Più che una storia sulla violenza il film di Cronenberg è una storia sull’ambivalenza, essendo incentrato più precisamente sul tema dell’identità.
All’inizio del film c’è una perfetta corrispondenza tra l’opinione che la famiglia del protagonista, nonché l’intera comunità, lega al nome di Tom Stall e la sua essenza. La persona chiamata Tom infatti, è benvoluta da tutti, ed effettivamente incarna in sé i valori dell’onestà e dell’affidabilità. Fino a quel momento per tutti Tom = Tom, nel senso che i valori morali legati a questo nome rispecchiano la persona così denominata. “Sei l’uomo più buono che abbia mai conosciuto” gli sussurra la moglie in un momento di intimità.
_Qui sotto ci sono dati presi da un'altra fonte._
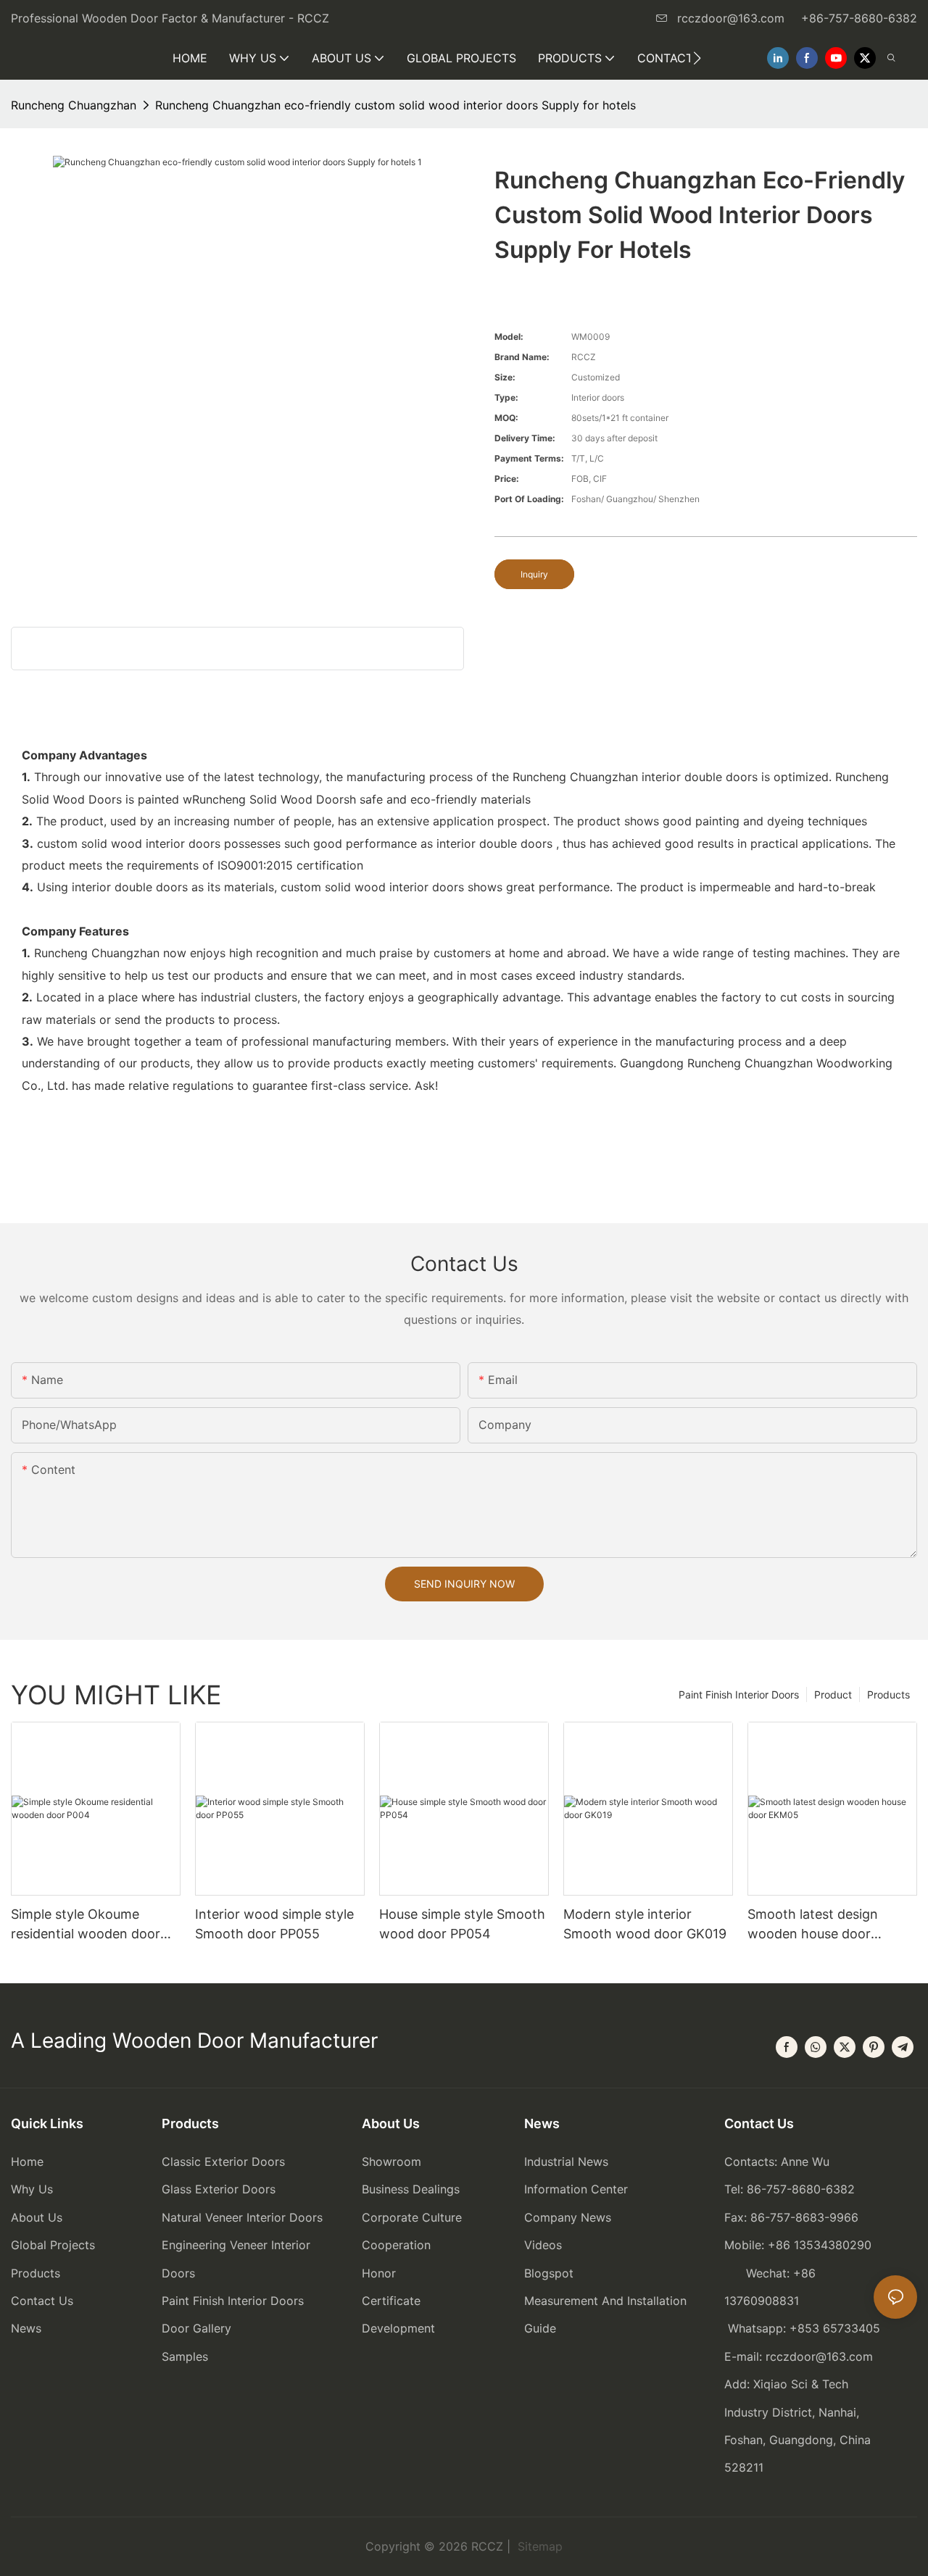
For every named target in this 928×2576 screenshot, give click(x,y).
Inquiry (534, 574)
Poi la svolta: un atto eroico per difendere i colleghi di lavoro da un’aggressione. Un atto violento rivelatore di un passato negato. Il protagonista ha cambiato vita senza lasciare tracce di sè. Non ha parlato della sua conversione con le persone appartenenti al suo passato. Non ha parlato del suo passato con le persone a cui ha scelto di dedicare il suo futuro. Tom si è rifatto una vita per negare la perdita di sè.
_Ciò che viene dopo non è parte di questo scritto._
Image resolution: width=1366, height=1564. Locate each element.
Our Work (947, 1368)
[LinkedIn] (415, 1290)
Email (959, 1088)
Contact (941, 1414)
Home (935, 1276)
Da questo momento Tom viene chiamato con un altro nome; da questo momento iniziano non solo le azioni violente del protagonista, ma anche l’ambivalenza affettiva da parte dei suoi cari, che non riconoscono più nella figura familiare un esempio morale. Ecco che si insinua il dubbio, e il senso di smarrimento e di confusione iniziano a dominare sul senso dell’affetto e del rispetto.
Da allora Tom non è più Tom, ma viene chiamato Joey, e le sue azioni passate, presenti e future, per tutto il resto del film, verranno legate al nome di Joey. Tom da quel momento diventa diverso da se stesso, Tom ≠ Tom.
Che senso avranno dunque i rimproveri del protagonista al figlio, colpevole di aver picchiato un prepotente? Che senso avrà per sua moglie il cognome dei figli avuti da lui?
Uno dei momenti più significativi di questa ambivalenza, non solo da parte della moglie, ma anche del protagonista stesso, è il momento in cui, svelata la vera identità di Tom, i due coniugi litigano, si picchiano e poi fanno l’amore. Tom afferra la moglie per il collo, quasi a volerla strangolare, atto che rivela la natura di un uomo profondamente aggressivo. Se fino a un momento prima lei gli aveva tenuto testa, proprio allora decide di abbandonarsi tra le sue braccia, come a significare una resa. Subito dopo lo scalcia e si allontana da lui, volendo assurdamente negare l’atto di intimità che eppure lei aveva voluto.
La scena è l’esemplificazione di un dualismo, di un dilemma interiore: dal giorno della sua redenzione, dal giorno in cui Joey decide di cambiare nome in Tom, il protagonista si è solo sforzato di diventare un’altra persona, ma la sua natura non è stata soppressa.
E la moglie d’altra parte, pur scandalizzata ed amareggiata per essere stata ingannata, pur non riuscendo a riconoscere nel marito l’uomo di cui si è innamorata, comincia a prendere consapevolezza e ad accettare di aver sposato un assassino, e per certi versi è persino attratta dalla sua natura violenta.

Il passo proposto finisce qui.